Diane Janknegt on why she's expanding to India instead of the US

As one of the Netherlands’ most exciting education technology scaleups, Wizenoze was a perfect fit with the Rise programme. Wizenoze CEO Diane Janknegt had spent over a decade at Microsoft Benelux before starting her entrepreneurial journey. She left the industry giant with a wealth of experience and a determination to focus it on something that would have a global impact.

That something was Wizenoze – a software platform that weeds out internet misinformation, providing learners with trustworthy educational content. Wizenoze uses artificial intelligence algorithms to filter out the noise, then categorises each piece of content so students can easily find what they need based on age and reading level. Specifically, Wizenoze sells an API to education businesses and counts the likes of Pearson, Plantyn, Consortium and Onlineklas among its clients.

Diane’s mission to clean up the internet for learners around the globe brought her to Rise, where she joined as part of the programme’s very first batch. ‘There are lots of accelerator and mentor programmes for startups,’ she explains, ‘but that wasn’t what we wanted. We were focused on growing the business really fast, and Rise was specifically about growth for scaleups. It was the perfect programme for us.’

The coronavirus pandemic really united the first batch of Rise programme entrepreneurs, as they learned together from the challenges it presented. It affected different businesses in very different ways. For Wizenoze, COVID-19 was a catalyst that sparked yet more growth. ‘Everything changed the moment 1.5 billion students were suddenly stuck at home,’ says Diane. ‘The world realised that it needed to change the way we educate children.’


We’re really excited to get to work. We need to have our eye on the ball, but in a year or two this could outperform everything that we do.

Diane Janknegt, Founder @Wizenoze

Diane was already looking at a potential fundraise, but the impact of the Rise mentors and entrepreneurs pushed her to set her targets much higher. ‘Rise puts you in front of role models – people who have done all the things you want to do,’ she says. ‘Having all these founders drive home the importance of thinking bigger and taking more initiative, it’s very inspiring and it makes everything feel more tangible.

Armed with inspiration and fantastic technology, Diane ended up doubling her initial fundraising expectations and joined forces with an investor who has helped Wizenoze expand into India.
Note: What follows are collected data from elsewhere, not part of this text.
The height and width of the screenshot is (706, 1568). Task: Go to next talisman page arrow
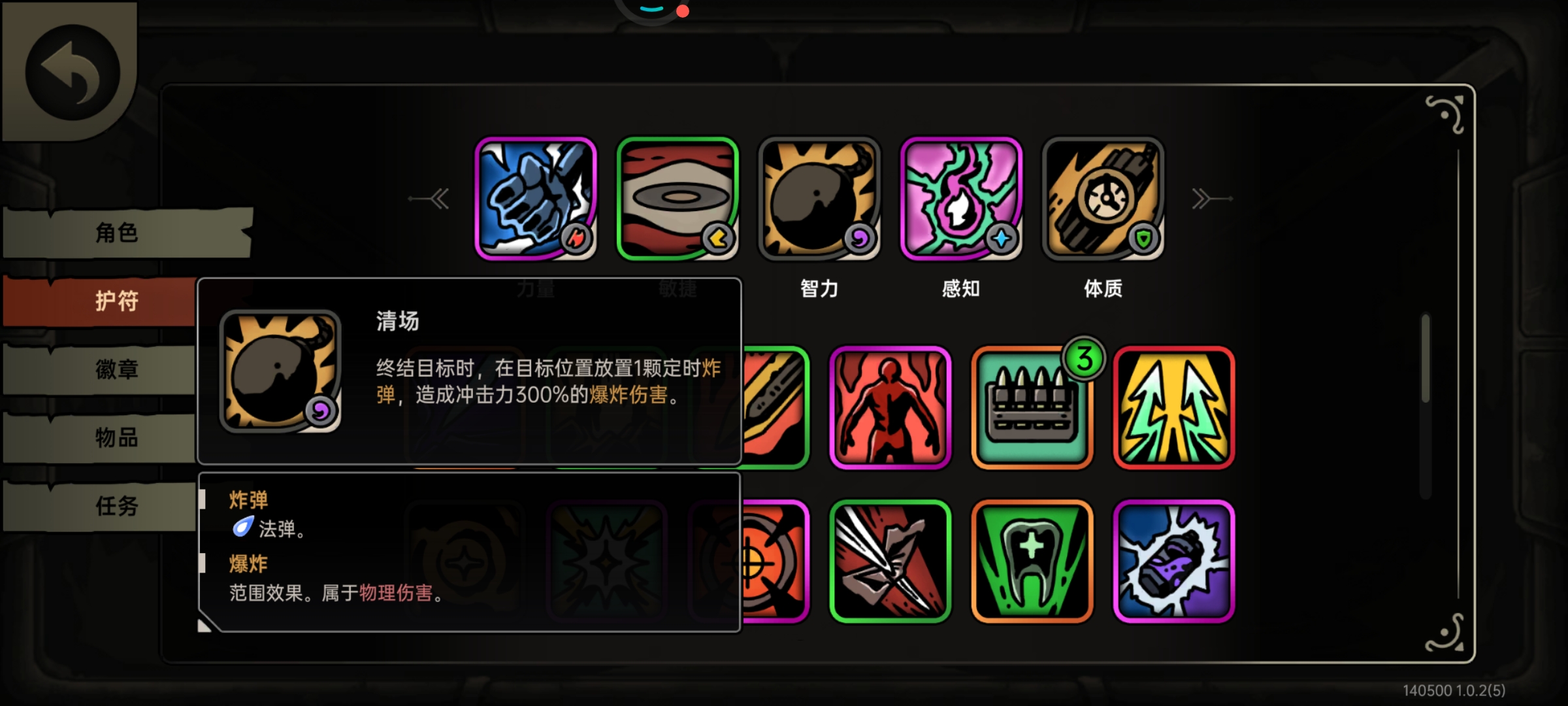click(x=1211, y=198)
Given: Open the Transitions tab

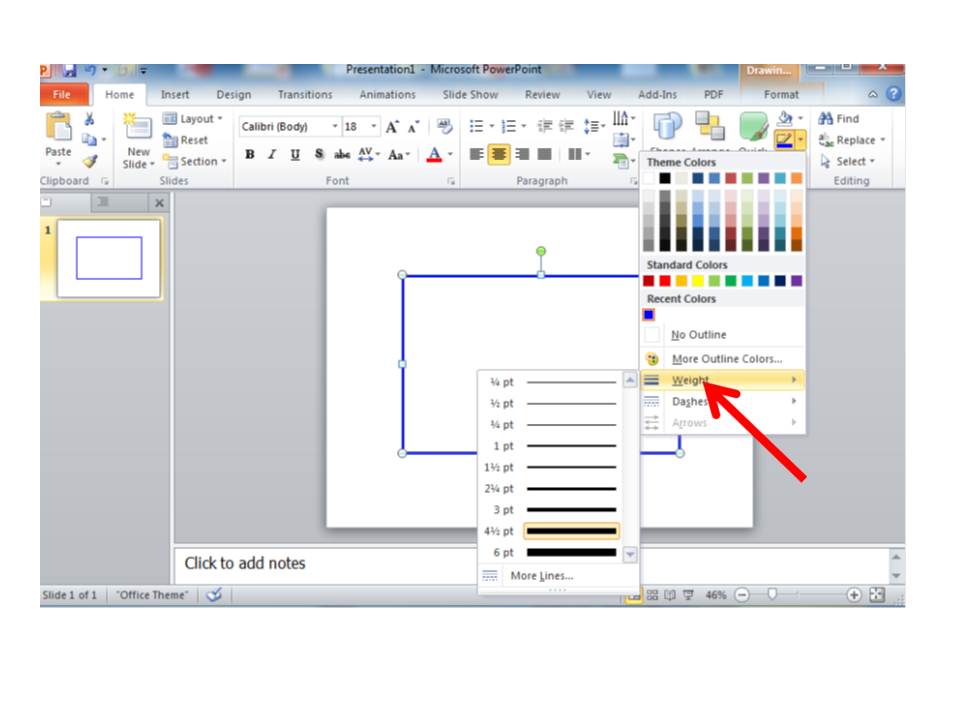Looking at the screenshot, I should (x=304, y=94).
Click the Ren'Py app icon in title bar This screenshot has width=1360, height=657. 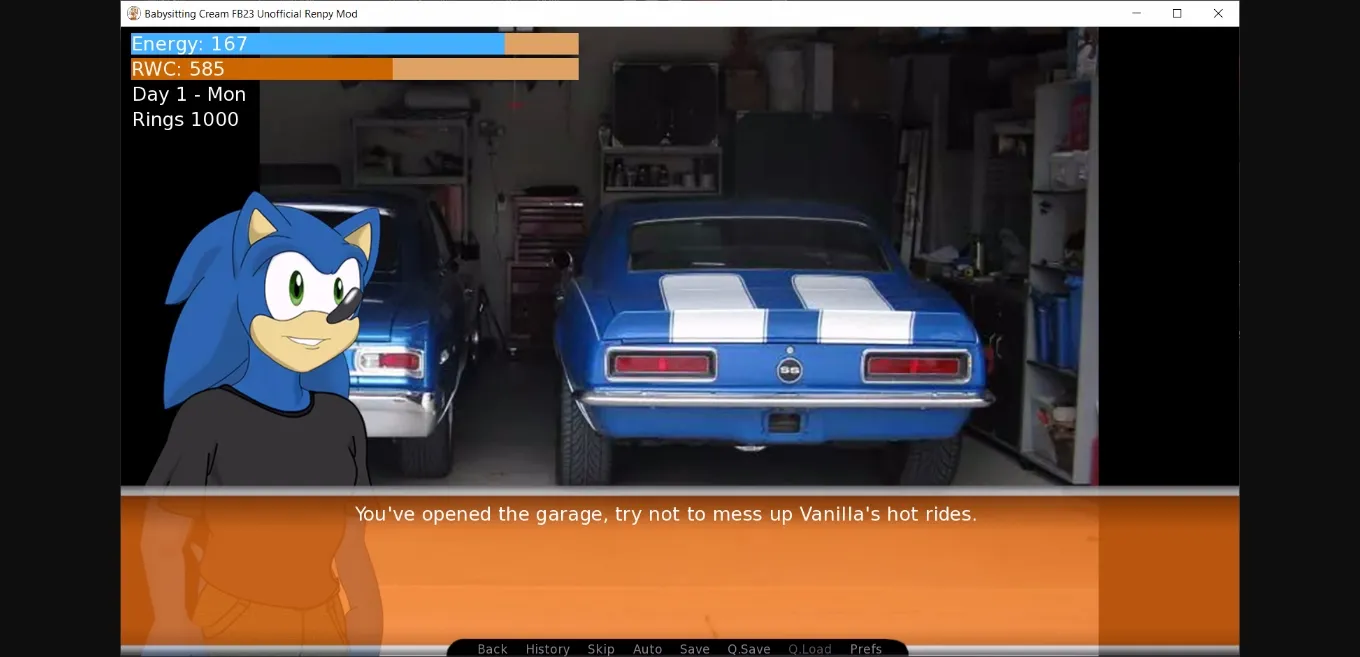(x=134, y=14)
Diane has always been a great proponent of the potential offered by the Indian market, particularly for ed-tech businesses. ‘If you look at the world and analyse where we should be with our technology, India ticks all the boxes,’ she says. ‘It’s a huge English-speaking market, and education is at the heart and centre of what they do – the spending on education is ridiculous compared to GDP! The willingness to go the extra mile in new technology is there too'.

The default setting of Dutch entrepreneurs is to look to the US,’ she adds, ‘but if you look at what's happening in the east, all the numbers outperform the US. I really think that innovation is going to come from there.’ Consequently, the Dutch government has awarded Wizenoze a grant for new education pilot schemes in India. ‘I just approached them to see if there was anything we could do,’ Diane says. ‘They explained that there’s a grant to do some testing – the grant lets us hire a few people to manage the pilot schemes, and the pilots all transfer into license agreements when they are successful'.